I have been reading Zucked by Roger McNamee. It is a book worth reading even for those who are very familiar with the Facebook story and have a decent understanding of what is so wrong with this "platform". There are any number of long form essays and books on this topic - some of which I have read. Where McNamee shines is in being able to connect the dots and show the reader how Facebook went down this destructive path. Profit over all other considerations and by manipulating human thought and behavior to fuel it's growth engine. I maintain a Facebook page for this blog but never had one of my own.

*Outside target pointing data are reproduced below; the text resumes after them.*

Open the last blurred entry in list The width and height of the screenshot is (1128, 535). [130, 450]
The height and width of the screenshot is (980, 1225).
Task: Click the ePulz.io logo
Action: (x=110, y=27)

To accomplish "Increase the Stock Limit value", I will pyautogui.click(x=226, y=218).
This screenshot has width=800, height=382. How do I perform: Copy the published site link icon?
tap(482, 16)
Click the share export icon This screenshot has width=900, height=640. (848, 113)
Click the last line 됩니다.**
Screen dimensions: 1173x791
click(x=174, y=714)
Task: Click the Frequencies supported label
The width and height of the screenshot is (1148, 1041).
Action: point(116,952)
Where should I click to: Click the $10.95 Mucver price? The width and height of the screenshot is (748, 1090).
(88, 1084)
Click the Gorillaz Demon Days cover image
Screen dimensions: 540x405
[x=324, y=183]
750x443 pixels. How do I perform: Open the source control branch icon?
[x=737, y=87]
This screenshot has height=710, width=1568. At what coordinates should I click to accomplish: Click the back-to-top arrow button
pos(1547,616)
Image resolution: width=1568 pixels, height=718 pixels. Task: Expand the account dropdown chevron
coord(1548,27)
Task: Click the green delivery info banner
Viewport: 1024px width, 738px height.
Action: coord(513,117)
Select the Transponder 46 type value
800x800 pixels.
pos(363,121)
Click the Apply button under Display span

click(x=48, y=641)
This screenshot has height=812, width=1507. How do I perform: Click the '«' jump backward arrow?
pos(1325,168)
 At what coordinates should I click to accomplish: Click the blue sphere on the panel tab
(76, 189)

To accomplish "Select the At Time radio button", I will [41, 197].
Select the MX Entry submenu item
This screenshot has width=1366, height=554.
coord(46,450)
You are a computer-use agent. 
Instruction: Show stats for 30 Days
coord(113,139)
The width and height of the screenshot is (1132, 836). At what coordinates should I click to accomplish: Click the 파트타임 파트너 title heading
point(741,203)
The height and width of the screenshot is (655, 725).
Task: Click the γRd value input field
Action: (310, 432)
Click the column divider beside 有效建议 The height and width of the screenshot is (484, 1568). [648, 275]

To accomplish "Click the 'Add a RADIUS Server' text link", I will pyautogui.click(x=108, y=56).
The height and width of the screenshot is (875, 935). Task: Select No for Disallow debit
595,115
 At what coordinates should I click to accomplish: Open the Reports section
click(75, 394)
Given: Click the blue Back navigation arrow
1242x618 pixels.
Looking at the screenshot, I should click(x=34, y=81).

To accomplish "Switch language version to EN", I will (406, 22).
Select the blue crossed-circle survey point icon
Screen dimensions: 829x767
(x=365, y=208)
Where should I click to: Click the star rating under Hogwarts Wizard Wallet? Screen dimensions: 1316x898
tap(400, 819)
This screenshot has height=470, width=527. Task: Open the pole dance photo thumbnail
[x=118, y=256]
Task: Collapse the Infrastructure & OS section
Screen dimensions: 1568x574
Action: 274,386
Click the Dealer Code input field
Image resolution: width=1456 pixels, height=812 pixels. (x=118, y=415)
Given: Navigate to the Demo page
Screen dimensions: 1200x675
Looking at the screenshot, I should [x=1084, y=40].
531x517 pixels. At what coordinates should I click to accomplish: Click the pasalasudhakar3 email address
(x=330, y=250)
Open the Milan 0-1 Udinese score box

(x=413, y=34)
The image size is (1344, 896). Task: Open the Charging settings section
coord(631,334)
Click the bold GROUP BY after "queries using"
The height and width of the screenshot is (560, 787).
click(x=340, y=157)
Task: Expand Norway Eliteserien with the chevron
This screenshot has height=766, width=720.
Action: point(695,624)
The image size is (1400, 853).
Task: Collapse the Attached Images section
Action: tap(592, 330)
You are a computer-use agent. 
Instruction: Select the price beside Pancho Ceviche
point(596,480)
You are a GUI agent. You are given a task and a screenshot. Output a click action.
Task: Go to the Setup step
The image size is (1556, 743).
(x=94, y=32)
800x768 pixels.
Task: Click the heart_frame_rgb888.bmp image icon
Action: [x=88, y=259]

I use the blog's Facebook page out of a perverse curiosity to understand exactly how Zuck is trying to manipulate the entity that it thinks owns this page - I am sure they have connected dots despite my efforts to make it difficult. How much do they know and what are they doing with that knowledge. I have cranked the dials up and down in terms of how much I would allow Facebook to inundate me with content they believe would stick with me. Based on my home grown experiments with the giant AI machinery of Facebook, I have revealed a few things.
First, Facebook has determined that I would be very interested in Bollywood gossip and glossy pictures of starlets in beautiful saris. Most women will flip through a fashion magazine if they have nothing better to do and yes I do think the sari is the most wonderful thing a girl could wear - just about any woman looks her best in the right sari for her. As far as Bollywood gossip, its not relevant or interesting to me. The names that I am familiar with are past retirement age and certainly don't feed the gossip mill anymore. More likely, I read news of their passing.
Second, Zuck thinks that I am interested in pseudo-science and pseudo-social science. To that end a lot of my feed is populated with headlines that suggest research and analysis backing some provocative "finding". Provocative is key here - never saw a story that was not click-bait. The sources are almost always dubious. The likes of Nature or Lancet are not referred to in any of these things. The pseudo social science is even more hilarious. An entire essay could be structured around a line chart and the author could draw the most preposterous, unsupported, unverifiable conclusions from it. The final take-away is always along the lines of "the world is going to hell in a hand-basket".
Whomever is cranking the levers to create the fake AI at Facebook has not being getting it right about me. I like saris as much as the next desi woman and but fake research is really not my thing. I bet they are missing the mark with millions of others too. But it takes a level of vigilance to mess the AI up to the point that it turns into a joke and can't really do the harm that Facebook is set up to do if allowed to run unchecked. As the authors in the HBR article point out this charade of magical, automatic, machine-driven AI needs to stop and companies like Facebook need to own up to what is really going on:
The first step is to require more transparency from tech companies that have been selling AI as devoid of human labor. We should demand truth in advertising with regard to where humans have been brought in to benefit us — whether it’s to curate our news to inform our body politic, or to field complaints about what some troll just posted to our favorite social media site. We should know there’s human labor in the loop because we want to have both the capacity to recognize the value of their work, and also to have a chance to understand the training and support that informed their decision-making, especially if their work touches on the public interest.